Andi,


On Tue, Apr 7, 2015 at 8:52 PM, Andi Gutmans <a...@zend.com> wrote:
> On Fri, Apr 3, 2015 at 11:57 AM, Anthony Ferrara <ircmax...@gmail.com>
> wrote:
>>
>> All,
>>
>> I spent a little bit of time today trying to debug an issue with 7
>> that Drupal 8 was facing, specifically regarding an array index not
>> behaving correctly ($array["key"] returned null, even though the key
>> existed in the hash table).
>>
>> I noticed that the hash table implementation has gotten orders of
>> magnitude more complex in recent times (since phpng was merged).
>>
>> Specifically, that ardata and arhash are now the same block of memory,
>> and that we're now doing negative indexing into arData to get the hash
>> map list. From Dmitry's commit message, it was done to keep the data
>> that's accessed most often in the same CPU cache line. While I am sure
>> that there are definitive performance gains to doing this, I do worry
>> about the development and debugging costs of this added complexity.
>>
>> As well as the way it increases the busfactor of the project.
>>
>> There is definitely a tradeoff there, as the change is pretty well
>> encapsulated behind macros. But that introduces a new level of
>> abstraction. But deeper than that it really makes debugging with gdb a
>> pain in the neck.
>>
>> Without hard data on this particular patch, I'm not suggesting we roll
>> back the change or anything. I more just want to express concern with
>> the trend lately to increase complexity significantly on developers
>> for the sake of performance.
>>
>> While I'm definitely not saying performance doesn't matter, I also
>> think performance at all costs is dangerous. And I wonder if some of
>> the more fundamental (even if isolated) changes such as this should be
>> way more documented and include the performance justification for
>> them. I'm definitely not suggesting an RFC, but perhaps some level of
>> discussion should be required for these sorts of changes...
>>
>> Thoughts?
>
>
> I think it is generally true that increased performance often requires more
> sophisticated approaches.
> Generally speaking I've observed that the faster, more modern runtime
> engines all need to deal with that additional sophistication.
> JIT runtime engines typically are the worst because they deal with hundreds
> of micro-optimizations around code generation (register allocation, cache
> line optimization, etc...).
> So what you have in PHP 7 today is actually not "that" bad compared to some
> of the other runtimes (IMO).
> I think it can be partially addressed in a combination of documenting key
> datastructures (some of which was already written) and maybe some additional
> comments in areas of code where the complexity level goes up for some very
> specific "tricks".
>
> You can see by the level of interest in performance (whether ones opinion is
> that this is fully warranted or not) around PHP 7, HHVM and other languages,
> that this is an area we need to invest in on an ongoing basis. And
> sophistication will likely go up.

Thanks for the reply. I'm not really saying everything needs to be
dead simple. Most of the issues I'm more talking about could be solved
through communication, documentation, tooling and refactoring. But
some I do question at a more fundamental level. The hash table is one
of them.

If we were using a pure abstraction (only accessing the hash table
information through the public API), then fine because it's isolated.
However, many extensions and even places in core access hash table
structure directly (as can be seen by the updates needed by
https://github.com/php/php-src/commit/2b42d719084631d255ec7ebb6c2928b9339915c2).
Meaning the complexity isn't encapsulated.

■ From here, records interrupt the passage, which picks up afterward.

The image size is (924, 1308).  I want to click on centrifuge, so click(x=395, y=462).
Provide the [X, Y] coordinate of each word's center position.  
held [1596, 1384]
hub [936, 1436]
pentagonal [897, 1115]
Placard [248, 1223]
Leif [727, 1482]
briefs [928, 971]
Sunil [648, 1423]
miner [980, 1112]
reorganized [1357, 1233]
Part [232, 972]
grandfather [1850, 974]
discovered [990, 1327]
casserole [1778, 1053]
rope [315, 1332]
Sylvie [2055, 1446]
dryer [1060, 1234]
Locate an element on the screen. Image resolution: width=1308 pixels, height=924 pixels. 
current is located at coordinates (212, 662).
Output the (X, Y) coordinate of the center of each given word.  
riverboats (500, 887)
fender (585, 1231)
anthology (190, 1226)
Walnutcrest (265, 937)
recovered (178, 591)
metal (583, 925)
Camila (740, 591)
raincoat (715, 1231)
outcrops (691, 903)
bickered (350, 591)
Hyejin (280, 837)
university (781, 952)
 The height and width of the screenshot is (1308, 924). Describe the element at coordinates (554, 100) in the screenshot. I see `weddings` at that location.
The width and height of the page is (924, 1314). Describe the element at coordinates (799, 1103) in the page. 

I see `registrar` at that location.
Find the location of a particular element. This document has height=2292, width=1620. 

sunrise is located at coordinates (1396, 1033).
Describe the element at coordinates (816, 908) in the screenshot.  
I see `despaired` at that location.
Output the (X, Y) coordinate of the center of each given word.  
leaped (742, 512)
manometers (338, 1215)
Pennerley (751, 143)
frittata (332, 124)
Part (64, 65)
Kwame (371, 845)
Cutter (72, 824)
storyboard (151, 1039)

Sophistication is fine. What worries me though is magic. What worries
me is the growing inability to debug with normal tools. Perhaps we
need a GDB extension to provide tooling for common debugging tasks.
Heck, even dumping a zend_string requires a cast (p (char*)str->val).

I am all for the performance improvements. I just don't think "at all
costs" is a viable model (nor do I think that's what people are
doing). I just think it's worth discussing (and hopefully mitigating)
the costs of them explicitly. At least for the more significant ones.